Bell & Whistles: Rotation-Invariant Features

To make the feature extraction rotation-invariant, I computed the gradient at each corner and aligned the image to extract features that remain stable under rotation.

Bell & Whistles: Automatic Panorama Matching

To create an automated panorama detection process for unordered images, I began by calculating robust correspondences between each image pair using RANSAC. Images with enough correspondences were grouped as part of the same panorama, forming nodes in a graph where each connected component represents a unique panorama. Within each component, I used a maximum spanning tree (MST) to prioritize the strongest connections, reducing redundancy by minimizing the number of image pairs needed to stitch the panorama. To determine the ideal base image, I calculated the betweenness centrality of each node in the MST, selecting the image with the highest centrality as the anchor, thereby minimizing transformation complexity during stitching. This approach builds on techniques from Alec Li's Project 4B writeup.

Reflection

This project provided a valuable learning experience.

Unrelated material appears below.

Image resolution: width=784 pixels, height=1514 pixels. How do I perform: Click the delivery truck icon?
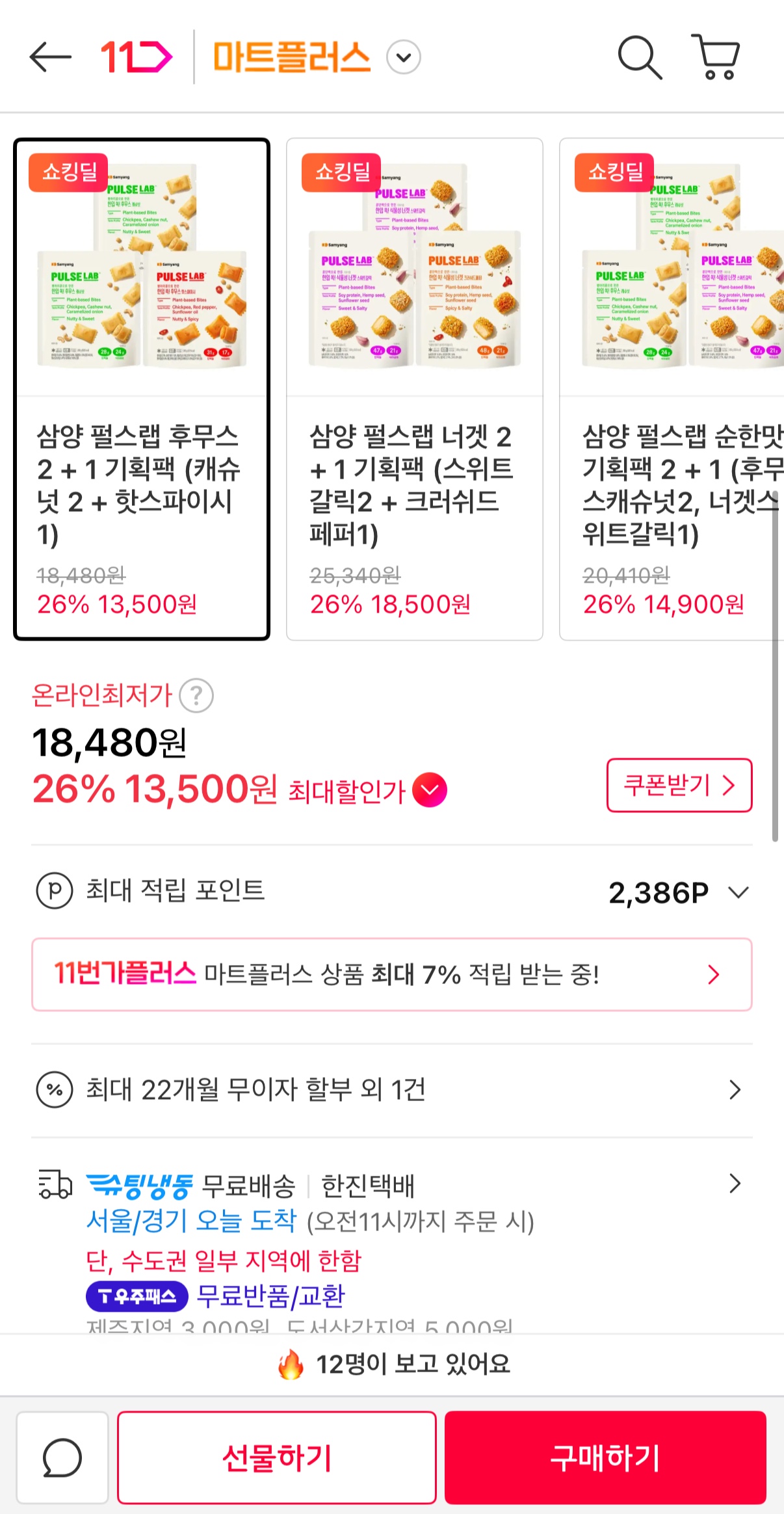click(55, 1184)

It strengthened my understanding of image warping, stitching, and feature extraction, while also showing me how useful graph algorithms like maximum spanning trees and centrality can be for organizing and simplifying panorama detection. I learned the importance of stability in homography calculations and saw the benefits of using multiresolution blending along with features that are both scale- and rotation-invariant. Working through the challenges of building and refining these techniques was both demanding and rewarding, and I’m excited to apply them in future projects.